Before he could ask why she’d punched him, or make any kind of decision about what to do, she looked up at him with real worry in her dark eyes and signed, “Is it because of what happened?”
The most true answer would be that it both was and wasn’t because of the rape. His feelings for her had nothing to do with it, but his turmoil now, and his shitty friend-being, was at least half because of what she was going through. But while he struggled to figure out a way to explain himself without saying too much and giving her something else to worry about, she asked something that changed everything.
She asked, “Do you see me differently now? Is that it?”
“No!” he signed at once. Then he grabbed her head, stared deeply into her eyes, and spoke the word. “No.”
“Then I don’t understand. I need you, and you’re not with me.”
“I am here for you. I am. Always.”
“You’re not. You haven’t been since it happened.”
He needed to explain, but what could he say? “I’m sorry, Frodo. I’m so sorry.”
That wasn’t good enough, and she shook her head. “Please, Sam. Please.”
The only thing he could think to say was the truth. It filled his head and rattled at the bars of his conscience. “What if they’re right?”
She frowned. “What? Who?”
“Lark and all the others. What if—” No. If he was going to take this risk, he had to take it. Own it. “I think they’re right. I think the reason I can’t find a girl who’s okay with you and me is they’re right.”

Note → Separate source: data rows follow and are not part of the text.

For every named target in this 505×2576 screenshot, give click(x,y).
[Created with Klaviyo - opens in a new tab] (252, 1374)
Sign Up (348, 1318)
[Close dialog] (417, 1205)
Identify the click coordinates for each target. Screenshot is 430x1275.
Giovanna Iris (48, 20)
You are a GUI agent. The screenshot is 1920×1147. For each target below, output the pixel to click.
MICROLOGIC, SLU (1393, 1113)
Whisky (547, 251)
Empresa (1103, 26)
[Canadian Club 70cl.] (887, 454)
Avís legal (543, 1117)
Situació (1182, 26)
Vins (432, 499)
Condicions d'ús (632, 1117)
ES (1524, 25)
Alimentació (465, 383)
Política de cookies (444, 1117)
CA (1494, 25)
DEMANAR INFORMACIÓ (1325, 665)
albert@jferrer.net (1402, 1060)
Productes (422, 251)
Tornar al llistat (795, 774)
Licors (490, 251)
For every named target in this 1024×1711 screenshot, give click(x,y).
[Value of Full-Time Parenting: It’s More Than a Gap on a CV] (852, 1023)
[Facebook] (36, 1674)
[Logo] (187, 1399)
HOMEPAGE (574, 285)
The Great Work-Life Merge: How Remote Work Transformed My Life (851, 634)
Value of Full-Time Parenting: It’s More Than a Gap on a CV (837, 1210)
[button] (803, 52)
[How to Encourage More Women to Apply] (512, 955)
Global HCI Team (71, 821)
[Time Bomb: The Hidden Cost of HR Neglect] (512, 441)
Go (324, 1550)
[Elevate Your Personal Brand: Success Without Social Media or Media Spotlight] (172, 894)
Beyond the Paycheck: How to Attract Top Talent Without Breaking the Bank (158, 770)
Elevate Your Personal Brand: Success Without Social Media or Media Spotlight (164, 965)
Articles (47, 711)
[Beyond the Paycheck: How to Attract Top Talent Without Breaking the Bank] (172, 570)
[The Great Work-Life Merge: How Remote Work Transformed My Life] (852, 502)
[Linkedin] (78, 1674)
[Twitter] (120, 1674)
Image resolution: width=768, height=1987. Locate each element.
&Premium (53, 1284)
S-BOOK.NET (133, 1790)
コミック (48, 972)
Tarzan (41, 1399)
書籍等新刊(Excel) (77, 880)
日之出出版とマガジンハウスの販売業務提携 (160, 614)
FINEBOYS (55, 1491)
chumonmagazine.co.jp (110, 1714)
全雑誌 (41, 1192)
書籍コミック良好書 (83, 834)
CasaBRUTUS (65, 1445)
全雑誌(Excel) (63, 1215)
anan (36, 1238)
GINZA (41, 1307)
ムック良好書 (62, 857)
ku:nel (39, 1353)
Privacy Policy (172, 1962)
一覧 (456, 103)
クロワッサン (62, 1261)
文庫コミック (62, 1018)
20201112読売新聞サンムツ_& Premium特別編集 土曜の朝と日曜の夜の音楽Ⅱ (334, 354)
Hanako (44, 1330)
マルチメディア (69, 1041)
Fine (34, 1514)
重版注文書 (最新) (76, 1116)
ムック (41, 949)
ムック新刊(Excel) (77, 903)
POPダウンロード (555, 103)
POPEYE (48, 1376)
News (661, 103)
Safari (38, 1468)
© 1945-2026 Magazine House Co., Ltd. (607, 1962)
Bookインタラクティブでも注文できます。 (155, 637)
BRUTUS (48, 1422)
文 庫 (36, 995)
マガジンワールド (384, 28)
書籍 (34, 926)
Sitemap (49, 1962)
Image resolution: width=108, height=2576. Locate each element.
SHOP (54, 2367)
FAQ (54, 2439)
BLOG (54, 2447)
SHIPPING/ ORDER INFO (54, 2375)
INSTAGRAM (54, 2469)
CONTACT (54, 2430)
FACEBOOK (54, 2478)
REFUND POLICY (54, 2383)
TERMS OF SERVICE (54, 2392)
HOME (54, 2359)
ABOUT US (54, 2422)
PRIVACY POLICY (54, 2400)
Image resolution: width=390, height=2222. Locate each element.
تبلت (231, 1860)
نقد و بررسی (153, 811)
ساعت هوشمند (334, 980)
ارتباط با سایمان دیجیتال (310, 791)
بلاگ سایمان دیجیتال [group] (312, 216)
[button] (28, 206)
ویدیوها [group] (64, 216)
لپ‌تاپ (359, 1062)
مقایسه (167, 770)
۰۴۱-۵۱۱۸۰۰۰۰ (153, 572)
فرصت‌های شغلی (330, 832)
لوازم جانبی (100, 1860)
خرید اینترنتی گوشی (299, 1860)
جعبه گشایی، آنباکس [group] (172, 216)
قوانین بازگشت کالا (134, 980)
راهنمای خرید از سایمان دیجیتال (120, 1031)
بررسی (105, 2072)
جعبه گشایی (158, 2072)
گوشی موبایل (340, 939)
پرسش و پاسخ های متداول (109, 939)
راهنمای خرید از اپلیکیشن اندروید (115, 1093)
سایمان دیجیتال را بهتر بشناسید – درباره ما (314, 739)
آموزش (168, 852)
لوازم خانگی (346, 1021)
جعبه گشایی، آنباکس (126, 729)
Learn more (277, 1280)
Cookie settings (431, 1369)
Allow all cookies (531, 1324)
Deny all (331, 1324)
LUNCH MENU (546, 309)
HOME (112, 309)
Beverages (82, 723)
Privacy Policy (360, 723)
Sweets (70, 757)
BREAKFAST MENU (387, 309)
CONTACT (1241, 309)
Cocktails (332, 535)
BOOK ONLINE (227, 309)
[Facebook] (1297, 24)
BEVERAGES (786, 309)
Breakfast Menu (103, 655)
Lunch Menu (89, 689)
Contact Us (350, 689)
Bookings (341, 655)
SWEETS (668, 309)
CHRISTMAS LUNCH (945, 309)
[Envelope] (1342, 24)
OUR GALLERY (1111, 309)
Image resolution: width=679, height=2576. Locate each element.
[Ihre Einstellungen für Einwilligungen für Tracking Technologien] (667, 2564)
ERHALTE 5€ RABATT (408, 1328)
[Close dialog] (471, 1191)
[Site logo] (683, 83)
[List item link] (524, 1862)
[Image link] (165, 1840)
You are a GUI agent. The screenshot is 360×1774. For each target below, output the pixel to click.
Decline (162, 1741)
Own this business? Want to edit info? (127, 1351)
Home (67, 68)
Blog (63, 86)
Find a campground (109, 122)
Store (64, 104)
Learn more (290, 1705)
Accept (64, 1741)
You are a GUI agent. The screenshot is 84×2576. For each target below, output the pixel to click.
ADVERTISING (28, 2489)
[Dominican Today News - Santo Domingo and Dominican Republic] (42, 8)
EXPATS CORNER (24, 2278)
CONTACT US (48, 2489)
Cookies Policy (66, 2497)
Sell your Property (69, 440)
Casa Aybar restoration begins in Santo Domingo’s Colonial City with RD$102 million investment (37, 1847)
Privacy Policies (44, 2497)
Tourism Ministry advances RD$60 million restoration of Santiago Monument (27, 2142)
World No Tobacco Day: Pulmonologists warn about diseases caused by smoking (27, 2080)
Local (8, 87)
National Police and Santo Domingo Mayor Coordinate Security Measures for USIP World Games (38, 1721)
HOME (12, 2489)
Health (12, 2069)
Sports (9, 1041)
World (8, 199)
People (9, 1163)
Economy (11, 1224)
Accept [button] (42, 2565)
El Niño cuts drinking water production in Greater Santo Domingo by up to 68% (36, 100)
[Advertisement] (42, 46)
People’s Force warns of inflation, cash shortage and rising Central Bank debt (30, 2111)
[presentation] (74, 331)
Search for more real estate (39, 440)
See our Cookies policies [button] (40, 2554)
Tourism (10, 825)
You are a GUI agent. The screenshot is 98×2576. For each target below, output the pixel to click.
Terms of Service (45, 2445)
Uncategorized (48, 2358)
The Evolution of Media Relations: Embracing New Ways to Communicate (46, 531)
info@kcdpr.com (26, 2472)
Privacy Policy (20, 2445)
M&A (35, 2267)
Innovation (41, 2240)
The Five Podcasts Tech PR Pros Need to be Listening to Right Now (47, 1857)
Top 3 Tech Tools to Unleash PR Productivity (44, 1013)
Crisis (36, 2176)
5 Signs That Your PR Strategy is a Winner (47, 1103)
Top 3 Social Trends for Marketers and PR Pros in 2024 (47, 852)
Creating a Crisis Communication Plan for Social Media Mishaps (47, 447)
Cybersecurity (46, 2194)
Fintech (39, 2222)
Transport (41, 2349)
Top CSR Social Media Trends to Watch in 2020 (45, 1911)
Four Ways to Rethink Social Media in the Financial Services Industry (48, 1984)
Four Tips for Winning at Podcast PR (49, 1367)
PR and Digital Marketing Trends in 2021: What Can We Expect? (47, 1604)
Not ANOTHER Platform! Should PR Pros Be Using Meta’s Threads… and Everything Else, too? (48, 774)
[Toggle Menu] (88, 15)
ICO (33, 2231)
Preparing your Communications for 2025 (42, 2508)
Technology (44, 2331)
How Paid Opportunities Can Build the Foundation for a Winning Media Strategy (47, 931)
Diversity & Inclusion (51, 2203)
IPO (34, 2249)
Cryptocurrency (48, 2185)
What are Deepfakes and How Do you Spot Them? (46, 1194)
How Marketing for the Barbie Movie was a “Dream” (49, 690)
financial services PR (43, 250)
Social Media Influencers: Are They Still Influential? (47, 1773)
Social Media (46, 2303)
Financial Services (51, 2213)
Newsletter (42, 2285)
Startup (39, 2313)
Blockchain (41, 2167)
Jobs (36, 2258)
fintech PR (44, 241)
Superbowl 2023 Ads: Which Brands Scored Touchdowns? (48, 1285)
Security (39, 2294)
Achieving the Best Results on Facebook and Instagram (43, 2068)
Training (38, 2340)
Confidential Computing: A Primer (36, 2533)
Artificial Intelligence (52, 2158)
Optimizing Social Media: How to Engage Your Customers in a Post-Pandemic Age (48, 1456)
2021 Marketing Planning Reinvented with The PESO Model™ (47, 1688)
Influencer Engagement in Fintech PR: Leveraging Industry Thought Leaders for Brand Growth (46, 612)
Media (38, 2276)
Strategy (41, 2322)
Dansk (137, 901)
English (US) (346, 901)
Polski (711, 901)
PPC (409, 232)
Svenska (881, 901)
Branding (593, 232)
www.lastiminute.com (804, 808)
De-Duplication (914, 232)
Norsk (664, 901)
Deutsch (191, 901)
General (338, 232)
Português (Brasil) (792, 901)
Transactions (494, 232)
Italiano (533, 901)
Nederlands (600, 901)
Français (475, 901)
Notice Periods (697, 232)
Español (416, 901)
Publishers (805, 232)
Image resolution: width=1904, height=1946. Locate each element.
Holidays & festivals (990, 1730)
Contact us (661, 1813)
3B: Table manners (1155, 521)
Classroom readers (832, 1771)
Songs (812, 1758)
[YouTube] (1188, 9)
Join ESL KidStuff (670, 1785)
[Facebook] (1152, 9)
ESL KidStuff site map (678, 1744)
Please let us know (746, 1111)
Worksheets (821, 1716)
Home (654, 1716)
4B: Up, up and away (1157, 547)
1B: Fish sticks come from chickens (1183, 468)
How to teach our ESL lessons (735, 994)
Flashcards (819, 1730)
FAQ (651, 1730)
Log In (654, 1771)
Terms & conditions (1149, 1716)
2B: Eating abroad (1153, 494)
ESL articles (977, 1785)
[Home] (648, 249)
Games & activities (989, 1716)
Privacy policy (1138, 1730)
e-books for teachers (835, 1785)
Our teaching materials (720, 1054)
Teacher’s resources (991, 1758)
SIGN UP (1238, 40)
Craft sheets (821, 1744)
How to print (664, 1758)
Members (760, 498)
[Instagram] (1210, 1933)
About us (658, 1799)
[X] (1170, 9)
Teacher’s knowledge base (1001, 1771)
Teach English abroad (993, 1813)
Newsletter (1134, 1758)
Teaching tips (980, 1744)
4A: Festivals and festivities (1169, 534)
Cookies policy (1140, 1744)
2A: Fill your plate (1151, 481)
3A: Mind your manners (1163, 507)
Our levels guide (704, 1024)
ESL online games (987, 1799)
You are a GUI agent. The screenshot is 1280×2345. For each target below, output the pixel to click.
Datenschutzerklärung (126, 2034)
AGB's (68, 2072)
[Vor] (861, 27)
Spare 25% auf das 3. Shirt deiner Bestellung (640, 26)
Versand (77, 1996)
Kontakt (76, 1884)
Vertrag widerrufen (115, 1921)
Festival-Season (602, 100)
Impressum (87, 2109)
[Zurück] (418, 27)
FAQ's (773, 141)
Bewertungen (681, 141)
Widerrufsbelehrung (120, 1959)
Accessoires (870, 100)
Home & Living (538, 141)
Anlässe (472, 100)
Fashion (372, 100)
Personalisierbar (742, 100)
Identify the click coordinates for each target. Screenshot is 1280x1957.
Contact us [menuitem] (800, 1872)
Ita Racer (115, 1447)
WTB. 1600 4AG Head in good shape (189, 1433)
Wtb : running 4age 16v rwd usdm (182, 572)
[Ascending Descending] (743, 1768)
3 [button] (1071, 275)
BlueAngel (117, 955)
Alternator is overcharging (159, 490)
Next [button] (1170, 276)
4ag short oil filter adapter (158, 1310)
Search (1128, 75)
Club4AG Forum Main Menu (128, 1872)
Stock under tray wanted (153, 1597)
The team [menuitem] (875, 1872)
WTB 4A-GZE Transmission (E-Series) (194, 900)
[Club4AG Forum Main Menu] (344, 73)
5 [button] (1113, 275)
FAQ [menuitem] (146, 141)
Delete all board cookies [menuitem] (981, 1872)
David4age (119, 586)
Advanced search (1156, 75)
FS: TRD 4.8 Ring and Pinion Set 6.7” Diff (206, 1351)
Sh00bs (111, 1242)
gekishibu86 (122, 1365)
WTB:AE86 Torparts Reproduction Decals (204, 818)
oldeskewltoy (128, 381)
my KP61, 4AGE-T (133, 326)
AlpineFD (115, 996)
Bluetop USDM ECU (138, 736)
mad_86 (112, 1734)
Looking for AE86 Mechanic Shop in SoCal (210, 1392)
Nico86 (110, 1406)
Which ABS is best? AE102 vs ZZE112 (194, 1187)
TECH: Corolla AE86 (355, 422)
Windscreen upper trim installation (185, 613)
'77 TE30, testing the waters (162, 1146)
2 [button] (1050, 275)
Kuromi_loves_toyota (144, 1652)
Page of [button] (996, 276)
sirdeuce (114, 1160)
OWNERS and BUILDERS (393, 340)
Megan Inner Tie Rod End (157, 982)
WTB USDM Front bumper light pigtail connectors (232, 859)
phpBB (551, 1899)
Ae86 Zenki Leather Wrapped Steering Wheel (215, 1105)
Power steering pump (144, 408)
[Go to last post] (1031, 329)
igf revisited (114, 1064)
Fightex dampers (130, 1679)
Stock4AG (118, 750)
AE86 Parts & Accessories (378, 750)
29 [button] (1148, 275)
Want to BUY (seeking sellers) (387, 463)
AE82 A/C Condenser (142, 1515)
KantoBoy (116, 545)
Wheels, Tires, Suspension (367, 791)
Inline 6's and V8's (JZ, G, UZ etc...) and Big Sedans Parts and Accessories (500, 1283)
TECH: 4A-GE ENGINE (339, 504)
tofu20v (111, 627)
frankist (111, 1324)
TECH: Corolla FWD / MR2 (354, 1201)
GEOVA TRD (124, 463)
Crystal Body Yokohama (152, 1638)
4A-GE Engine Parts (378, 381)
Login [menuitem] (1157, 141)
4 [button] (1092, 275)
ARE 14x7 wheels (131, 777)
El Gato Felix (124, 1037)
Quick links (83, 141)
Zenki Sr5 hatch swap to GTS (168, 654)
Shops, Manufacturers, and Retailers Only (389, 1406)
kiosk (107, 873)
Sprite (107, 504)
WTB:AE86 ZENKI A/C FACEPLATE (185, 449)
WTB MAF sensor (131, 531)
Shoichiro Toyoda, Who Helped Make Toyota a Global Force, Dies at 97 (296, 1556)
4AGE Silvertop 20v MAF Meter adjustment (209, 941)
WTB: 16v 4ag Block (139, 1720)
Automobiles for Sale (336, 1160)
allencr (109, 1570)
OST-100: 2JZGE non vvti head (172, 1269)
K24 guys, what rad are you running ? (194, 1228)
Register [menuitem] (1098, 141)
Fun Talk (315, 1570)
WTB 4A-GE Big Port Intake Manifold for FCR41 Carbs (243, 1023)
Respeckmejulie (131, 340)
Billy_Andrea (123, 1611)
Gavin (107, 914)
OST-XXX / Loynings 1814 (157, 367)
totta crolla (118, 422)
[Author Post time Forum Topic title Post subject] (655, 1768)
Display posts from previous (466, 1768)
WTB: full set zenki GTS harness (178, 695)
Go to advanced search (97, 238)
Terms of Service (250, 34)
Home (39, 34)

“What are you talking about?”
His heart pounded so hard his eyeballs pulsed. “My head’s been in a knot since Lark and I broke up. But it’s not her I’m thinking about. She said some shit that’s got me thinking about ... about everything. If I’ve been acting weird, it’s not because I’m mad at you, or think of you as anything but amazing. It’s not because of what happened to you. It’s because I’m scared. I’m so scared about what I’m feeling, and what it might mean. I’m fucking terrified to actually say it. I don’t know if there would ever be a right time to say it, but I know now is the wrong time.”
He stopped and let his hands fall. Athena stood before him, looking up with that same frown, no indication that she understood where he was going—and that seemed a sure sign she didn’t feel the way he did.
But he’d come this far, so he went the rest of the way. “I think I’m in love with you, Athena. I think you are and have always been the only one for me.”
Her frown was replaced by shock. Eyes wide, mouth open, angry flush receding from her cheeks. She took a step back.
Fuck. Fuck. Fuck.
“Sam,” she signed.
He’d made a monumental mistake.
He wouldn’t, couldn’t take it back, but he had to try to defuse it. “It doesn’t have to change anything. I promise I’m fine—I’m excellent staying as we’ve always been. I don’t need you to feel the same way. I won’t be weird about it, I swear. I just needed some time to—”
She grabbed his hands to stop him. She brought them to her chest and held them there, and for a moment, Sam knew hope.
But she let him go and stepped farther back. “I can’t do this. Not now,” she signed. “I’m sorry.”
And then she left.
Sam watched her hurry from the shop, out the door, around the building, and to her car. He watched her get in, start it, pull back from the spot, and drive away.
Then he reeled to the stool and dropped onto it.
He’d just destroyed the most important relationship in his life.
Once, eight or ten years ago, he’d asked Athena’s father about the time he’d been brazed by the club. The event was legend throughout the family, but Apollo never talked about it. When he was asked, he either changed the subject or flat-out refused and told the asker to turn his nose to his own business. But that night, maybe because Sam’s dad had been away in a Texas prison, and Sam and Apollo had been sitting out alone behind Sam’s house, watching the fireflies and talking about guy shit, Apollo had told him the story.
Since that night, Sam’s heart had held a little bit of fearful awe for the Bulls. For his family. The kind of awe one might hold for a vengeful god. They were capable of more than he’d realized, and not all of it was good. But the thing he remembered most about that story was the way Apollo had described the pain of being burned.
He’d said that pain could grow so huge it transcended the brain’s ability to process it, and that was a mercy. When that point was crossed, the brain either shut down entirely, bringing unconsciousness, or it flipped the pain switch off, and sensation became like static.